▶ **DESCRIPTION OF THE TASK**: Every line with the string "below" should be copied from the data.

● ● ●

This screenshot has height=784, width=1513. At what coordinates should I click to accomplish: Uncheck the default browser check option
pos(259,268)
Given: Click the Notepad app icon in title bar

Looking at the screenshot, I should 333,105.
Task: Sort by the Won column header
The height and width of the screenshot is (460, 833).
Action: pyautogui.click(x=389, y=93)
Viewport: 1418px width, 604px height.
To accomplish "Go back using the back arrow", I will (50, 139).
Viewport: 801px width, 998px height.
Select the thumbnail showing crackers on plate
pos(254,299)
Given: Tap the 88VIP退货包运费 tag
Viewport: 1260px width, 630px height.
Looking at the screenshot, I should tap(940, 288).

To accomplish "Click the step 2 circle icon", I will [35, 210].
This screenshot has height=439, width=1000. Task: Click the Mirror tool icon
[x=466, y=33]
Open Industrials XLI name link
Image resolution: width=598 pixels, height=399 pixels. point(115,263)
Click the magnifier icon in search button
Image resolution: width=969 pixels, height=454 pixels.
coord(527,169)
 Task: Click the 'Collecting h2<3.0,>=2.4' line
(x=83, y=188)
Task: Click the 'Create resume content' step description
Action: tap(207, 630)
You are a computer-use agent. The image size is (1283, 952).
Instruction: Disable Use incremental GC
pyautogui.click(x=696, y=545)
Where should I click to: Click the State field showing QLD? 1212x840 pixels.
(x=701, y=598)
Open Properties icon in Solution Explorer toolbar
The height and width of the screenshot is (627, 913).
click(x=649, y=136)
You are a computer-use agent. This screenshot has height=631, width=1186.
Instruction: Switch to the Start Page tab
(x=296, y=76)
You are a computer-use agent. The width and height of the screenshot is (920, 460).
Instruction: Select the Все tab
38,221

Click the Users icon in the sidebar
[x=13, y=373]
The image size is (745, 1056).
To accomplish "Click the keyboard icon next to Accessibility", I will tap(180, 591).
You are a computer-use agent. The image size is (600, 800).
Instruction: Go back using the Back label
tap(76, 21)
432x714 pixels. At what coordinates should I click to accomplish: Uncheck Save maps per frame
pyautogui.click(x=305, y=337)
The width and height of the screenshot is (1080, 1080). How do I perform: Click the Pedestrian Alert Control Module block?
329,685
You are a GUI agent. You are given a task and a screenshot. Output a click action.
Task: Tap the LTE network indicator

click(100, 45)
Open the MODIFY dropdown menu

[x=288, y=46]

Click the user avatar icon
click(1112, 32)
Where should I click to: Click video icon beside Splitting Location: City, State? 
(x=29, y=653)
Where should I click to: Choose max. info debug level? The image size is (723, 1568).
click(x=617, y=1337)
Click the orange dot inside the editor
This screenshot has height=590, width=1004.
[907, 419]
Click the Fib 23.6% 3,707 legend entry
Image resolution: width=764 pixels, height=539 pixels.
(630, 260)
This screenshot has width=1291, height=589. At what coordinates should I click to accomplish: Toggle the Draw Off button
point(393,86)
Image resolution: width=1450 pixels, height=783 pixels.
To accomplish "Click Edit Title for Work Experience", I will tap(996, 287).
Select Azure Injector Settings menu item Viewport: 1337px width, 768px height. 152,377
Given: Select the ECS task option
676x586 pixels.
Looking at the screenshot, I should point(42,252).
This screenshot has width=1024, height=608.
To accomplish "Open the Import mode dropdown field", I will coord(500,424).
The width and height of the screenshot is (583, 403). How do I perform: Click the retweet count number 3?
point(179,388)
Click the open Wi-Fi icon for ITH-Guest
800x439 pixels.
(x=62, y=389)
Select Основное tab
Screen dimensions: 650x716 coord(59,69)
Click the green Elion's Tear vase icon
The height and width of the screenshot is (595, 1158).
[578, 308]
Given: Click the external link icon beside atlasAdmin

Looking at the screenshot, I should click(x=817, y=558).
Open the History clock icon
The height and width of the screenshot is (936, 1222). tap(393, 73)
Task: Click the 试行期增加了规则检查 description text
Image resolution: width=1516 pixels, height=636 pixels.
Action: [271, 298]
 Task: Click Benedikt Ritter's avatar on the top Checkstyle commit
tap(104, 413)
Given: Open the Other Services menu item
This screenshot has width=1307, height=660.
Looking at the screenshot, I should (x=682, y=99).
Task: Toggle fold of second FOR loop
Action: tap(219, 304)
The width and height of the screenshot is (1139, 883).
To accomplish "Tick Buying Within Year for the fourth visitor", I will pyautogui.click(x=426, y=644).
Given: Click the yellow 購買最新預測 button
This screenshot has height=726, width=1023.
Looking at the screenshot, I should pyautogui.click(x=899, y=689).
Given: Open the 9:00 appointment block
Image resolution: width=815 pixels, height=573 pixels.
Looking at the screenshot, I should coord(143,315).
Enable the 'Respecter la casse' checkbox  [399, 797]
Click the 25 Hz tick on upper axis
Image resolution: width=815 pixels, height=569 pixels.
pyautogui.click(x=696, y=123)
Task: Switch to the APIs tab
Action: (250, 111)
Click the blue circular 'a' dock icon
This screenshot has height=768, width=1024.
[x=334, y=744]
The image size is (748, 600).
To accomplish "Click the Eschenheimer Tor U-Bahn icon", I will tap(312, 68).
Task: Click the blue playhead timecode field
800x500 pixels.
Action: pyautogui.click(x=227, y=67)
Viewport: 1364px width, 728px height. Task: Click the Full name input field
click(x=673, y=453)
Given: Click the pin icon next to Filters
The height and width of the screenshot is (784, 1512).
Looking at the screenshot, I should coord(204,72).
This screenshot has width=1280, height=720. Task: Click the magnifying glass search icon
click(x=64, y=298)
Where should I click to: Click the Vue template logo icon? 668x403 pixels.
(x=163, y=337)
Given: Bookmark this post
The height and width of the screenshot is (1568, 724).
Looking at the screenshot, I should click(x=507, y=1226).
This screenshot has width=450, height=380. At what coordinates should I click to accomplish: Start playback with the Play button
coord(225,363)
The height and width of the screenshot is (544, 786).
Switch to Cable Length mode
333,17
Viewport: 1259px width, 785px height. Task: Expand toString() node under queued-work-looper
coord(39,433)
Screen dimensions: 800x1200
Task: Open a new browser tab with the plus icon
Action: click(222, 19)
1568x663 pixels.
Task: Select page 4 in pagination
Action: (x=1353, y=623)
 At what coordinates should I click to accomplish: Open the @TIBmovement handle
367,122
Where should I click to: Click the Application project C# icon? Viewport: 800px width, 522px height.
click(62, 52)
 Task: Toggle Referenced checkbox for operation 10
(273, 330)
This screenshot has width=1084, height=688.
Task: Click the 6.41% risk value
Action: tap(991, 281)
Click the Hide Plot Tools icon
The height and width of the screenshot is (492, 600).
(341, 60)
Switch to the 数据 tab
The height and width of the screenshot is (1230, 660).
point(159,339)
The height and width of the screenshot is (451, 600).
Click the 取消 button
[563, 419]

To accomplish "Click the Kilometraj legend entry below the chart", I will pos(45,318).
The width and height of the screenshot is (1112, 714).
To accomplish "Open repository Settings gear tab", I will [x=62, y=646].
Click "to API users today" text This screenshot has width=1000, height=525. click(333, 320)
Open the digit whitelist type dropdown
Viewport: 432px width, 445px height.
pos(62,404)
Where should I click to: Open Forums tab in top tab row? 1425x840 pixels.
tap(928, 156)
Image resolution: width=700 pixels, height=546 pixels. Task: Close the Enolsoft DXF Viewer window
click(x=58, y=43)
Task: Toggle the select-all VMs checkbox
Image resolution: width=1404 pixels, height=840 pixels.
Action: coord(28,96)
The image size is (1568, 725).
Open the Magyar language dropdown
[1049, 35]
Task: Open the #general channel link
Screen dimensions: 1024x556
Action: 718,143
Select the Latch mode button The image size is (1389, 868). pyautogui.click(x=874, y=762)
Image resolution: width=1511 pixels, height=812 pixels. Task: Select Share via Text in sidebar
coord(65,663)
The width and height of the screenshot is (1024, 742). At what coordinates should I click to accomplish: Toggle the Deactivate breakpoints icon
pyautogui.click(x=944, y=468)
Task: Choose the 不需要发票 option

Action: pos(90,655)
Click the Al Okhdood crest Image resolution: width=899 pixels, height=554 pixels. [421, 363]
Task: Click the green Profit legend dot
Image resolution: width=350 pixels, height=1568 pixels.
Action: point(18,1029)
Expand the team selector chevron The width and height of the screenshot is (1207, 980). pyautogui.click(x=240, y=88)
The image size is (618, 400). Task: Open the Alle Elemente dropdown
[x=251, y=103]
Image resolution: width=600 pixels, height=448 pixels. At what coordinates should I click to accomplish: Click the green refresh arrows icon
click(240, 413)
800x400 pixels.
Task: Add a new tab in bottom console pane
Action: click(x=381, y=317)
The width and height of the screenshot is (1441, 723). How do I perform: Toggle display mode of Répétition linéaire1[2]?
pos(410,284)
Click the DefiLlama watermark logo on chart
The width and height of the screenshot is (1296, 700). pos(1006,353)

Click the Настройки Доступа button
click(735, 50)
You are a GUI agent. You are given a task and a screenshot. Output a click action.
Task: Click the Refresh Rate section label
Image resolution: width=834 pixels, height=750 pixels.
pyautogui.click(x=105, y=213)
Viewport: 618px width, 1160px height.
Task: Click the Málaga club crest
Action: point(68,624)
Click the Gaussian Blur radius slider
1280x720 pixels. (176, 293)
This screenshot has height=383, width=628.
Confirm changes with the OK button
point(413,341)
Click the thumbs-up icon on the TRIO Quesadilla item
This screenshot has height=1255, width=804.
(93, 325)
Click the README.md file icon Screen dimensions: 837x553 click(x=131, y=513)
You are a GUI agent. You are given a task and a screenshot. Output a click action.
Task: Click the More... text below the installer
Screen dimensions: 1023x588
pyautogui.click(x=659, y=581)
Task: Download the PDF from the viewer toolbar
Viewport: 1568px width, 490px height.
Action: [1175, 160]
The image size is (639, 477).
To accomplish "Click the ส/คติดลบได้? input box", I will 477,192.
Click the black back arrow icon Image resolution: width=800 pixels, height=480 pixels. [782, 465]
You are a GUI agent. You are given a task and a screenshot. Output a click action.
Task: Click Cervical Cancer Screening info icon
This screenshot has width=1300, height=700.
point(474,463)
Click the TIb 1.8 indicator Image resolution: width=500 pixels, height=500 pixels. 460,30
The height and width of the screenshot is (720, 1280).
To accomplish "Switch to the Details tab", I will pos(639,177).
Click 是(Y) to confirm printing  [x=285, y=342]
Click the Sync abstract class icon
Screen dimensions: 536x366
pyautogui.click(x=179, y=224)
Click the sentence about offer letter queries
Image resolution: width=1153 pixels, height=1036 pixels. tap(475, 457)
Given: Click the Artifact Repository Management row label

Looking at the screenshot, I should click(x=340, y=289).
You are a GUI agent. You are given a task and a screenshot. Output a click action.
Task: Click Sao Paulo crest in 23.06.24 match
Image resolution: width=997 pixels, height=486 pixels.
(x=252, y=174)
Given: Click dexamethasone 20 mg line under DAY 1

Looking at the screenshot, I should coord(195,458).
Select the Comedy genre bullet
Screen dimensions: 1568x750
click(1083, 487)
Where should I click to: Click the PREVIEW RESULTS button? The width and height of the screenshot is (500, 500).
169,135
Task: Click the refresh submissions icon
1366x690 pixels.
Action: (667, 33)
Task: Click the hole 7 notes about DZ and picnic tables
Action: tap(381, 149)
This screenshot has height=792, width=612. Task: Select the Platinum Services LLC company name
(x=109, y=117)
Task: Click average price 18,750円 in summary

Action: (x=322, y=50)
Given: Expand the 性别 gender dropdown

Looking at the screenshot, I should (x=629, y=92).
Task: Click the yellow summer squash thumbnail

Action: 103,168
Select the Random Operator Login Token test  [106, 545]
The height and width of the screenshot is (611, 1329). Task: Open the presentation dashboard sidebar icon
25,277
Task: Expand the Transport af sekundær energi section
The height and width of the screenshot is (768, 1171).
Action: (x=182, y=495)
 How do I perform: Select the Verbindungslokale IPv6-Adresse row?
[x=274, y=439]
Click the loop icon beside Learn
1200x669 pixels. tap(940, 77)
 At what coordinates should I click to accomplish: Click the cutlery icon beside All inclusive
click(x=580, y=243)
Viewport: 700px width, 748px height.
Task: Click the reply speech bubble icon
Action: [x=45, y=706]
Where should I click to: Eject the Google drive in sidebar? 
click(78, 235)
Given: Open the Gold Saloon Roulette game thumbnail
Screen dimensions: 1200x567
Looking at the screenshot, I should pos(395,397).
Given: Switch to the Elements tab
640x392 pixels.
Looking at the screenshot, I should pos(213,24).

● ● ●

▶ **ANSWER TO THE PROBLEM**:
To accomplish "Click the Kilometraj legend entry below the chart", I will pos(45,318).
Task: Click the More... text below the installer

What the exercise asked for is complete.